> Your instructions
Please answer from the Bluetooth Cybot introduction: which Arduino board was used for the build?

> Excerpted passage

════════════════

Introduction: Simple Arduino Bluetooth Cybot on the Move and Android Appplication (updated)

A while back I wrote a couple of instructables for user interface creation and the control of the Cybot base using commands from either the keyboard or from a bar code scanner.

Links to these are below:

User interface:

Barcode Control:

Both employed the Scratch 4 Arduino language for the software control side. At the end of these I mentioned that I wanted to carry on to use Bluetooth to control the base, this guide covers that wish.

I will be entering this into a couple of competitions

If you like this and possibly find it helpful please vote for it.


The first thing I will say for anyone wanting to try Bluetooth control is that there are a lot of sites on the web advocating the use of the RX/TX connections and even have videos of it in operation, what they dont say is how long it took them to get it to work or how many issues they had in doing so. That is why I eventually tried the Serial library and defined two of the arduino pins as the serial communication lines.

For this instructable - (if you intend to repeat) you will need to install the appropriate application for your computer from the arduino site

I used an Arduino Nano v3.0 and an additional board which gave me screw connections for easy wiring. the bluetooth module is from LC Technology, all of these I purchased from Ebay and where incredibly cheap I think the all together it came to £11.00.

You will also need the Cybot base - you can use others, but I chose this mainly because I already had it, but also because it already had a H bridge board for the control of the two attached motors.

════════════════

> Recorded information
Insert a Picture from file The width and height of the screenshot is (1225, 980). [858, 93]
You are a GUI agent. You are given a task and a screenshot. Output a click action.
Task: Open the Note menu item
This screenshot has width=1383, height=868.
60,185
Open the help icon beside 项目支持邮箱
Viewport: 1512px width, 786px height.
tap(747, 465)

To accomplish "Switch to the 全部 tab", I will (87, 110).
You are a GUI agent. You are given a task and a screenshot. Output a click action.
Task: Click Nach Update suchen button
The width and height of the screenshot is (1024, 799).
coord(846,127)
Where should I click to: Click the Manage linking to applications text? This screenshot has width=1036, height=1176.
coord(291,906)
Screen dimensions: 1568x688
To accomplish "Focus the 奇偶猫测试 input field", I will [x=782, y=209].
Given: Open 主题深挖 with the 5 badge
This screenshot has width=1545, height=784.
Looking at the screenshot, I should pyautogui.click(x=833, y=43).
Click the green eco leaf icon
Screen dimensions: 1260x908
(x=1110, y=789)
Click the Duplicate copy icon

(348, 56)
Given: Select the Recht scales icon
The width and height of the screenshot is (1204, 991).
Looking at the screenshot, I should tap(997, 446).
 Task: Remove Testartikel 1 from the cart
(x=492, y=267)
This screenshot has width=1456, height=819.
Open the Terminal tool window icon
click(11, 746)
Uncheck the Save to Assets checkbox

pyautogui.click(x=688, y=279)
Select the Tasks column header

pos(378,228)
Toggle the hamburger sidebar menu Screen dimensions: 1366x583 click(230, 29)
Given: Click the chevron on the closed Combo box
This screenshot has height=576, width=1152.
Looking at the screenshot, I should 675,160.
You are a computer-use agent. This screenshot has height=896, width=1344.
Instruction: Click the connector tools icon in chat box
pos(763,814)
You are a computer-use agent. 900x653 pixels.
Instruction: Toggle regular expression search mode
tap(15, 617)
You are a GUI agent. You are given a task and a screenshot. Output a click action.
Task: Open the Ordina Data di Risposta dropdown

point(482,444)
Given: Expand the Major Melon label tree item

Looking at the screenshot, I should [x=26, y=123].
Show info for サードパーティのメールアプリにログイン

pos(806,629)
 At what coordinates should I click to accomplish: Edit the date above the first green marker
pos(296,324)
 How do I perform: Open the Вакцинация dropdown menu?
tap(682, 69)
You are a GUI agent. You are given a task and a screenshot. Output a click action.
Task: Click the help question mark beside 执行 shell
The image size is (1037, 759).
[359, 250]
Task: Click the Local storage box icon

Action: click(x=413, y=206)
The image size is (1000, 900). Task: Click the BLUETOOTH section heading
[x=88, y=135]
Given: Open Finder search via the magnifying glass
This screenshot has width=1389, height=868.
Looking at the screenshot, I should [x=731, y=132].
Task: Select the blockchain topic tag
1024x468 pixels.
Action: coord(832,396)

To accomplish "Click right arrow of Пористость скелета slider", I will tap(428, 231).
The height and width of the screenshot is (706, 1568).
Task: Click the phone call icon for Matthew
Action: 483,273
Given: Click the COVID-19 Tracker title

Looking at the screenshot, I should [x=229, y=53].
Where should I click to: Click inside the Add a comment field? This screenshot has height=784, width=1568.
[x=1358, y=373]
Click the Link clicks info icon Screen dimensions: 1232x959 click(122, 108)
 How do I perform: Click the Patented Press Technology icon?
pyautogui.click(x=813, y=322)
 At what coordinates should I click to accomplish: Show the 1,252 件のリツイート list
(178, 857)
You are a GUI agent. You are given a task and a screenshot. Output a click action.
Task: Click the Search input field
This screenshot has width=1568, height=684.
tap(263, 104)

════════════════

> Output for this exercise
An Arduino Nano v3.0.